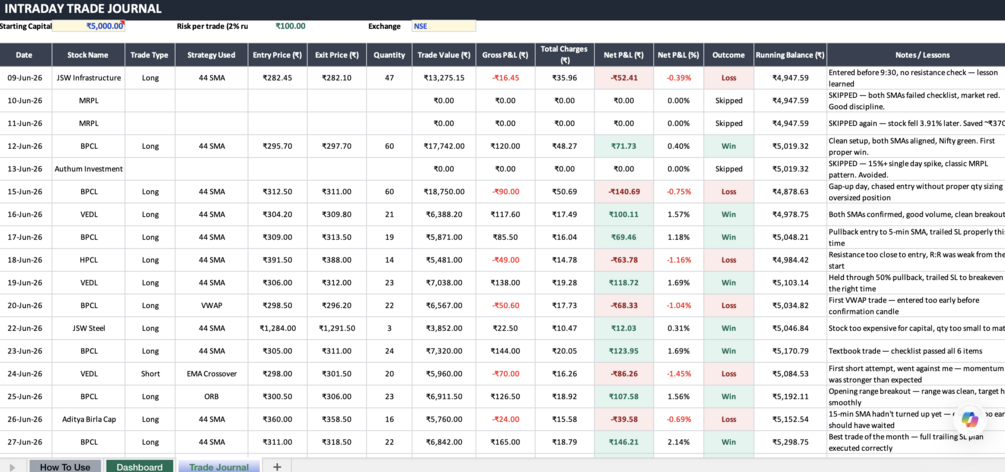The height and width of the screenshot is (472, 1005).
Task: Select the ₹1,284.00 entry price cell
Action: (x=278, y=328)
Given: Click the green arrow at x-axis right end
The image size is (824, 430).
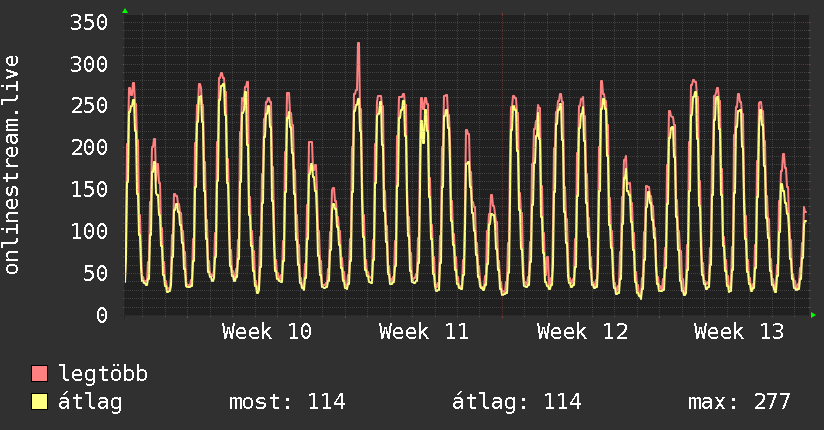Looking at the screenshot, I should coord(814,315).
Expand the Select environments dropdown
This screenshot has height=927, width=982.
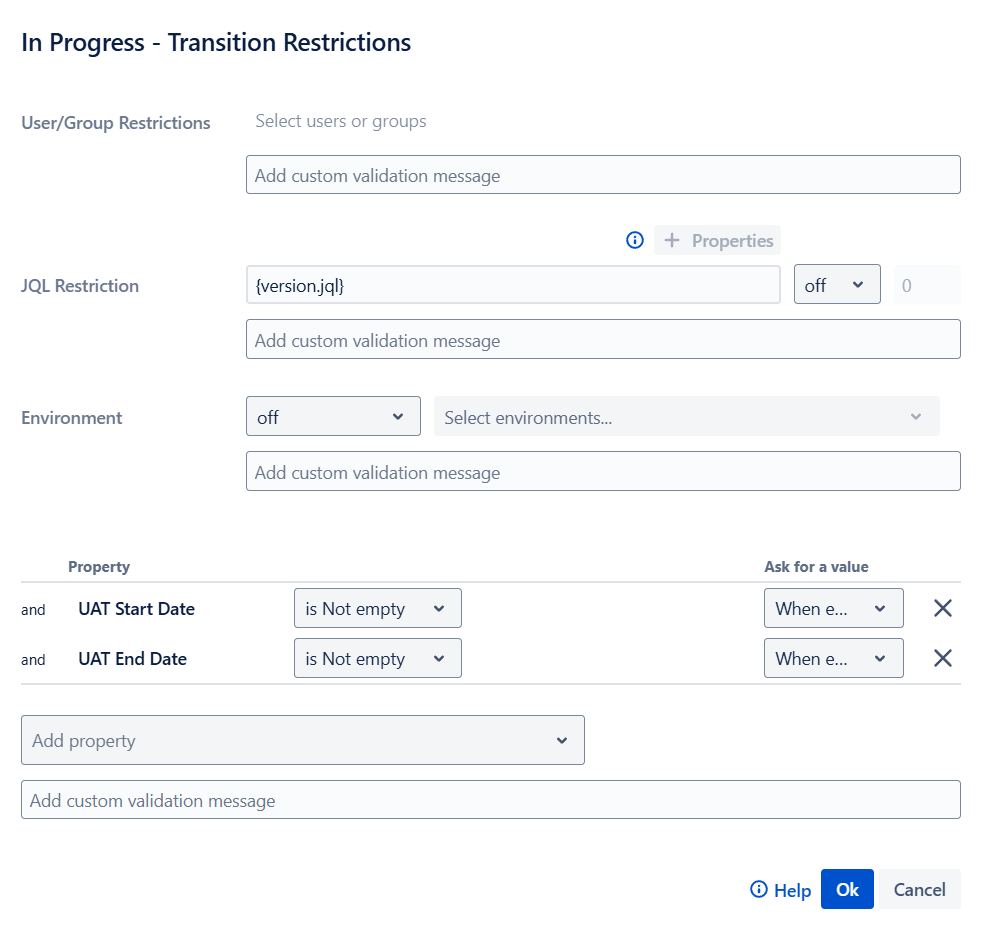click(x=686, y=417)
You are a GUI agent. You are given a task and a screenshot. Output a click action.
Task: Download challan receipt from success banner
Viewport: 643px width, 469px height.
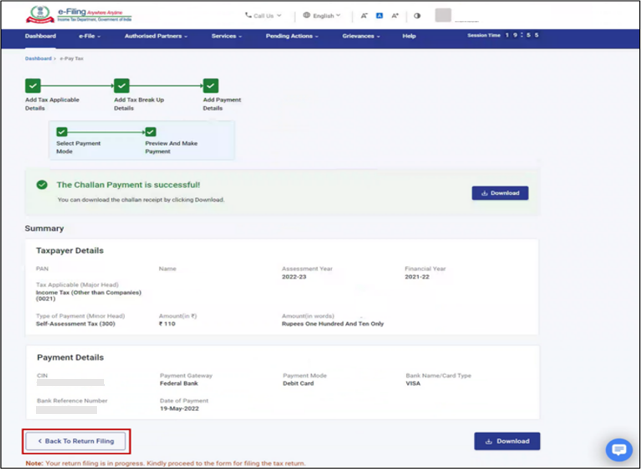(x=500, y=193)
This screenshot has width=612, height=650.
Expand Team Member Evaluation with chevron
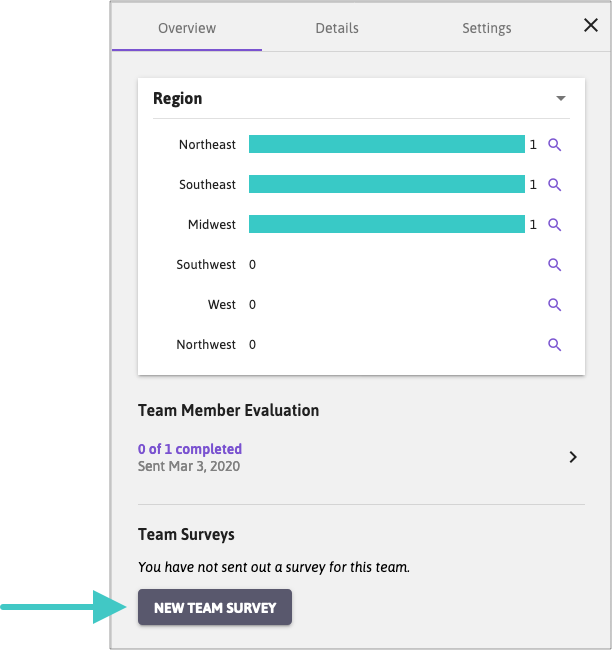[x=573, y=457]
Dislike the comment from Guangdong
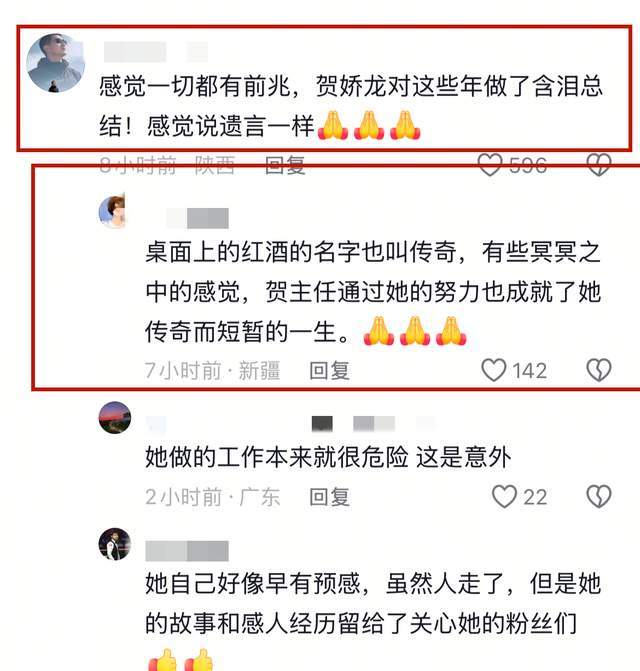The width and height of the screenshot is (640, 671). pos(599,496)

== Task prompt ==
The expected output is an exact retyping of the lines from the line with "This screenshot has height=927, width=982." through the last line of the data, with both ends kept and the pictures dropped.

== Completed task ==
This screenshot has height=927, width=982.
click(x=686, y=417)
You are a GUI agent. You are given a task and a screenshot. Output a click action.
Task: Download challan receipt from success banner
Viewport: 643px width, 469px height.
(x=500, y=193)
This screenshot has width=612, height=650.
Expand Team Member Evaluation with chevron
[x=573, y=457]
Dislike the comment from Guangdong
The width and height of the screenshot is (640, 671). pos(599,496)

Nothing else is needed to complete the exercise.